- PROMPT
Write back each entry precisely as it is given.
------------------------------------
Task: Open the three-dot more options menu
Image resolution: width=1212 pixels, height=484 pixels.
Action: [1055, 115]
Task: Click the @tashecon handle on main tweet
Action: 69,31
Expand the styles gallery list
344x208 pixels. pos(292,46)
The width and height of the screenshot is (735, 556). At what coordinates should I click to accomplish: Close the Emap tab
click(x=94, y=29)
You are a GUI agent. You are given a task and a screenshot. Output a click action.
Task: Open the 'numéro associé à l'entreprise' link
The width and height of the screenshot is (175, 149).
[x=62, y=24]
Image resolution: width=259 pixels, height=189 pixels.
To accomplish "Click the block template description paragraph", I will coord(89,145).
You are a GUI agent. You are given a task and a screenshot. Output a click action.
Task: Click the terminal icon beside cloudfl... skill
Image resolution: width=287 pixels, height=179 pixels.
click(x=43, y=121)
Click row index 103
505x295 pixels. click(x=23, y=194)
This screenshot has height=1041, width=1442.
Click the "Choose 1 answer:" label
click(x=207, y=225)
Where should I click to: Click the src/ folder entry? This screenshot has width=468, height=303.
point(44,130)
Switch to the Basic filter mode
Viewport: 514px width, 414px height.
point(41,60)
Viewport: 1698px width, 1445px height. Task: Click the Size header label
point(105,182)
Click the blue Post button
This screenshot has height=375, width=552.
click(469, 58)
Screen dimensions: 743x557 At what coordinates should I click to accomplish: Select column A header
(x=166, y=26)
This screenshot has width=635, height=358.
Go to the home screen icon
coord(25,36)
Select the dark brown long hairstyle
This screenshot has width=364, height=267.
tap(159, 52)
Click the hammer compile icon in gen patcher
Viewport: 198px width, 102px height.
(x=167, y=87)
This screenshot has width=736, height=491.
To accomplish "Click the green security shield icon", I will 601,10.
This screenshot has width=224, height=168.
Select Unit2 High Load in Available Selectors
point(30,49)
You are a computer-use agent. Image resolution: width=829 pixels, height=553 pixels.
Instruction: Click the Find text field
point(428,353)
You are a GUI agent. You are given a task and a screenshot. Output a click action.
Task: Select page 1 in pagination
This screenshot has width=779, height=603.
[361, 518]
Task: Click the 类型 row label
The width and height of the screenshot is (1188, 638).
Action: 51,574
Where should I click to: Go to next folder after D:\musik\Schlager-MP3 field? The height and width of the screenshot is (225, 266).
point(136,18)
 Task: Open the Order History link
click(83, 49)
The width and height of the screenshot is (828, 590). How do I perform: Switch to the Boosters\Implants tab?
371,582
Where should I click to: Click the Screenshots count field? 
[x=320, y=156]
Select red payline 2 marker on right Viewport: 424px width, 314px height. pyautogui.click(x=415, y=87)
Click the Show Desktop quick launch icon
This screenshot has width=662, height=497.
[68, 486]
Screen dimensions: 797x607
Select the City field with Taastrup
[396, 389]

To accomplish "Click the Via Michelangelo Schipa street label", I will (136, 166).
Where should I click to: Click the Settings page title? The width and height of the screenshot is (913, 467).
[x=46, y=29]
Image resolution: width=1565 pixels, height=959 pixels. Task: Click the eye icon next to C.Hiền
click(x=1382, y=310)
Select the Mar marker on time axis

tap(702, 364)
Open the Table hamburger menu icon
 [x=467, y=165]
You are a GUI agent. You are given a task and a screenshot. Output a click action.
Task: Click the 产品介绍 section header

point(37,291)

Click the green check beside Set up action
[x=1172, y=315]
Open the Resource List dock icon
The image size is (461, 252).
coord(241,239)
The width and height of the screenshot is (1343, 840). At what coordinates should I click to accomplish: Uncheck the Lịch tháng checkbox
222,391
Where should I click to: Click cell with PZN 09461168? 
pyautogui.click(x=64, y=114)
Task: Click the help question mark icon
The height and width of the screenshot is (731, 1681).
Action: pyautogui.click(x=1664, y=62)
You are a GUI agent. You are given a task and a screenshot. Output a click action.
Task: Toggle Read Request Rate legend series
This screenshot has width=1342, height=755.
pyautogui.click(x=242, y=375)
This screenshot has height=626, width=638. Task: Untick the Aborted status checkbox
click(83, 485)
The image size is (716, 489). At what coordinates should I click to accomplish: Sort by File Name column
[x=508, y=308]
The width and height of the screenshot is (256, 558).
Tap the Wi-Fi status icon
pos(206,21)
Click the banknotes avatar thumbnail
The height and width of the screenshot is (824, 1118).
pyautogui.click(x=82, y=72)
------------------------------------
- SOLUTION TO THE PROBLEM
Task: Open the three-dot more options menu
Image resolution: width=1212 pixels, height=484 pixels.
Action: [1055, 115]
Task: Click the @tashecon handle on main tweet
Action: 69,31
Expand the styles gallery list
344x208 pixels. pos(292,46)
The width and height of the screenshot is (735, 556). At what coordinates should I click to accomplish: Close the Emap tab
click(x=94, y=29)
You are a GUI agent. You are given a task and a screenshot. Output a click action.
Task: Open the 'numéro associé à l'entreprise' link
The width and height of the screenshot is (175, 149).
[x=62, y=24]
Image resolution: width=259 pixels, height=189 pixels.
To accomplish "Click the block template description paragraph", I will coord(89,145).
You are a GUI agent. You are given a task and a screenshot. Output a click action.
Task: Click the terminal icon beside cloudfl... skill
Image resolution: width=287 pixels, height=179 pixels.
click(x=43, y=121)
Click row index 103
505x295 pixels. click(x=23, y=194)
This screenshot has height=1041, width=1442.
Click the "Choose 1 answer:" label
click(x=207, y=225)
Where should I click to: Click the src/ folder entry? This screenshot has width=468, height=303.
point(44,130)
Switch to the Basic filter mode
Viewport: 514px width, 414px height.
point(41,60)
Viewport: 1698px width, 1445px height. Task: Click the Size header label
point(105,182)
Click the blue Post button
This screenshot has height=375, width=552.
click(469, 58)
Screen dimensions: 743x557 At what coordinates should I click to accomplish: Select column A header
(x=166, y=26)
This screenshot has width=635, height=358.
Go to the home screen icon
coord(25,36)
Select the dark brown long hairstyle
This screenshot has width=364, height=267.
tap(159, 52)
Click the hammer compile icon in gen patcher
Viewport: 198px width, 102px height.
(x=167, y=87)
This screenshot has width=736, height=491.
To accomplish "Click the green security shield icon", I will 601,10.
This screenshot has width=224, height=168.
Select Unit2 High Load in Available Selectors
point(30,49)
You are a computer-use agent. Image resolution: width=829 pixels, height=553 pixels.
Instruction: Click the Find text field
point(428,353)
You are a GUI agent. You are given a task and a screenshot. Output a click action.
Task: Select page 1 in pagination
This screenshot has width=779, height=603.
[361, 518]
Task: Click the 类型 row label
The width and height of the screenshot is (1188, 638).
Action: 51,574
Where should I click to: Go to next folder after D:\musik\Schlager-MP3 field? The height and width of the screenshot is (225, 266).
point(136,18)
 Task: Open the Order History link
click(83, 49)
The width and height of the screenshot is (828, 590). How do I perform: Switch to the Boosters\Implants tab?
371,582
Where should I click to: Click the Screenshots count field? 
[x=320, y=156]
Select red payline 2 marker on right Viewport: 424px width, 314px height. pyautogui.click(x=415, y=87)
Click the Show Desktop quick launch icon
This screenshot has width=662, height=497.
[68, 486]
Screen dimensions: 797x607
Select the City field with Taastrup
[396, 389]

To accomplish "Click the Via Michelangelo Schipa street label", I will (136, 166).
Where should I click to: Click the Settings page title? The width and height of the screenshot is (913, 467).
[x=46, y=29]
Image resolution: width=1565 pixels, height=959 pixels. Task: Click the eye icon next to C.Hiền
click(x=1382, y=310)
Select the Mar marker on time axis

tap(702, 364)
Open the Table hamburger menu icon
 [x=467, y=165]
You are a GUI agent. You are given a task and a screenshot. Output a click action.
Task: Click the 产品介绍 section header

point(37,291)

Click the green check beside Set up action
[x=1172, y=315]
Open the Resource List dock icon
The image size is (461, 252).
coord(241,239)
The width and height of the screenshot is (1343, 840). At what coordinates should I click to accomplish: Uncheck the Lịch tháng checkbox
222,391
Where should I click to: Click cell with PZN 09461168? 
pyautogui.click(x=64, y=114)
Task: Click the help question mark icon
The height and width of the screenshot is (731, 1681).
Action: pyautogui.click(x=1664, y=62)
You are a GUI agent. You are given a task and a screenshot. Output a click action.
Task: Toggle Read Request Rate legend series
This screenshot has width=1342, height=755.
pyautogui.click(x=242, y=375)
This screenshot has height=626, width=638. Task: Untick the Aborted status checkbox
click(83, 485)
The image size is (716, 489). At what coordinates should I click to accomplish: Sort by File Name column
[x=508, y=308]
The width and height of the screenshot is (256, 558).
Tap the Wi-Fi status icon
pos(206,21)
Click the banknotes avatar thumbnail
The height and width of the screenshot is (824, 1118).
pyautogui.click(x=82, y=72)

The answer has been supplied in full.